- Poster of 1993 production in Melbourne
- Music: Jimmy Chi Kuckles
- Lyrics: Jimmy Chi Kuckles
- Book: Jimmy Chi
- Productions: 1990 Perth 1990–1991 national tour 1993 Melbourne/Perth 2009 Film Adaptation

= Bran Nue Dae =

1990 Australian stage musical

Bran Nue Dae is a 1990 musical set in Broome, Western Australia, that tells stories and of issues relating to Indigenous Australians. It was written by Jimmy Chi and his band Kuckles and friends, and was the first Aboriginal Australian musical. The name is a phonetic representation of "Brand New Day".

==Background and description==
The musical was originally directed by Andrew Ross and choreographed by Michael Leslie. It premiered at the Octagon Theatre in February–March 1990 as part of the Festival of Perth, and later toured nationally.
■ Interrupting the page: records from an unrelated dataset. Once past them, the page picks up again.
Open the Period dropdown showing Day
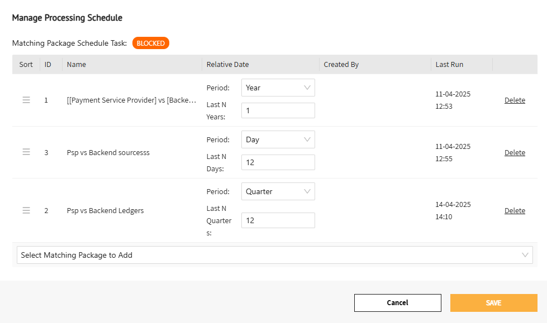Viewport: 547px width, 323px height. click(x=278, y=139)
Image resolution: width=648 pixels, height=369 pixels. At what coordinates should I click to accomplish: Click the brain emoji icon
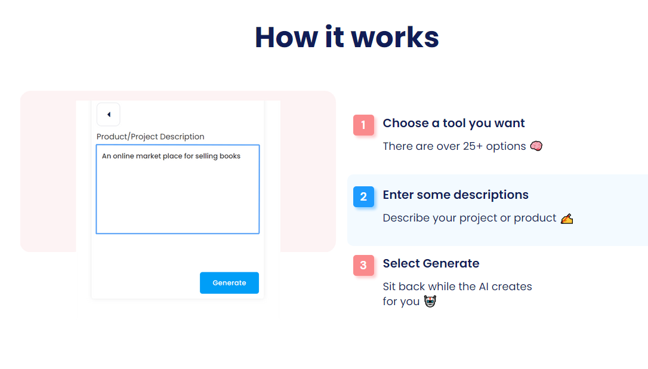click(x=536, y=146)
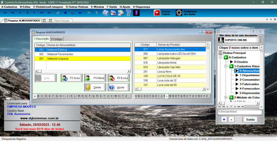The height and width of the screenshot is (141, 277).
Task: Select 3-Fabricantes in the tree
Action: (x=250, y=84)
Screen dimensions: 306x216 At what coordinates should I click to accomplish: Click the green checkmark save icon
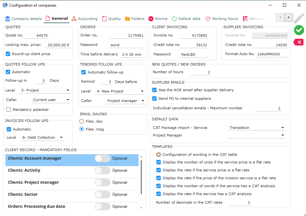pyautogui.click(x=299, y=30)
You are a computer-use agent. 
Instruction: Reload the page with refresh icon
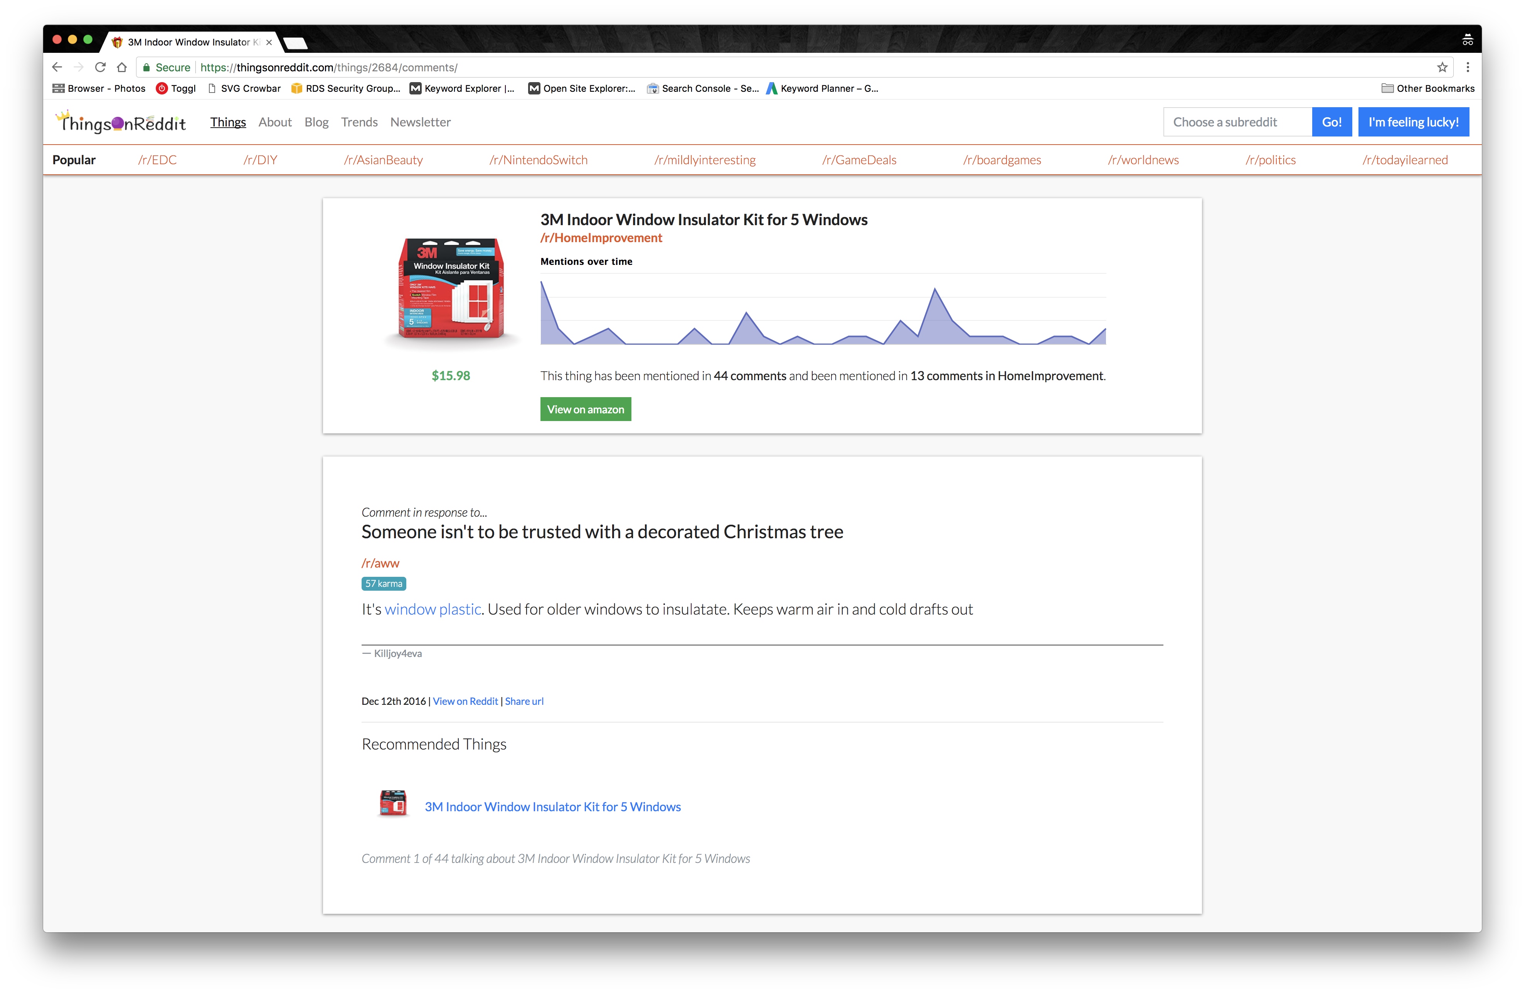tap(100, 67)

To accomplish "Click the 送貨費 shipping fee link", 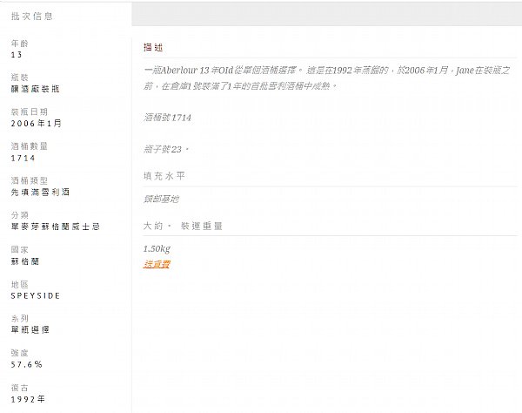I will (157, 264).
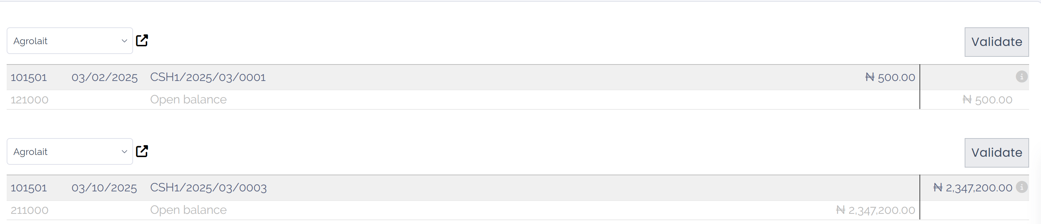1041x224 pixels.
Task: Open external link beside second Agrolait dropdown
Action: tap(142, 151)
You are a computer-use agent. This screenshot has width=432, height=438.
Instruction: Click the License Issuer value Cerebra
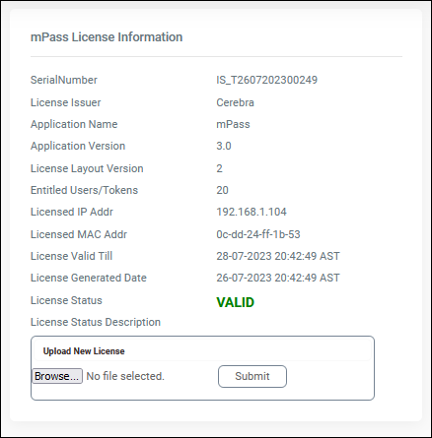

The musical won the Sidney Myer Performing Arts Awards in 1990. The following year the published script and score won the Special Award in the Western Australian Premier's Book Awards. Theatre critic Katharine Brisbane wrote in 1999:
Bran Nue Dae in 1989 was a turning point in the short history of Aboriginal writing for the theatre. Twenty years of evolution: in writers, political activists, actors, dancers, singers and song-writers, preceded it.

Gail Mabo performed in the Sydney run of the musical in 1991. A 1991 television documentary Bran Nue Dae tells the story of the creation of the musical.

The musical was revived for an Australian national tour in 2020.

==Film version==

The musical has been turned into a feature film of the same title, directed by Rachel Perkins starring Ernie Dingo, Geoffrey Rush, Jessica Mauboy, Missy Higgins, Deborah Mailman, Magda Szubanski and Dan Sultan. It premiered at the Melbourne International Film Festival and won the Audience Award for Best Film. It was theatrically released in Australia on 14 January 2010. It debuted with $2.5 million in its first week, solidifying it as a box office hit. It went on to gross over $7 million, making it one of the most successful Australian films of all time.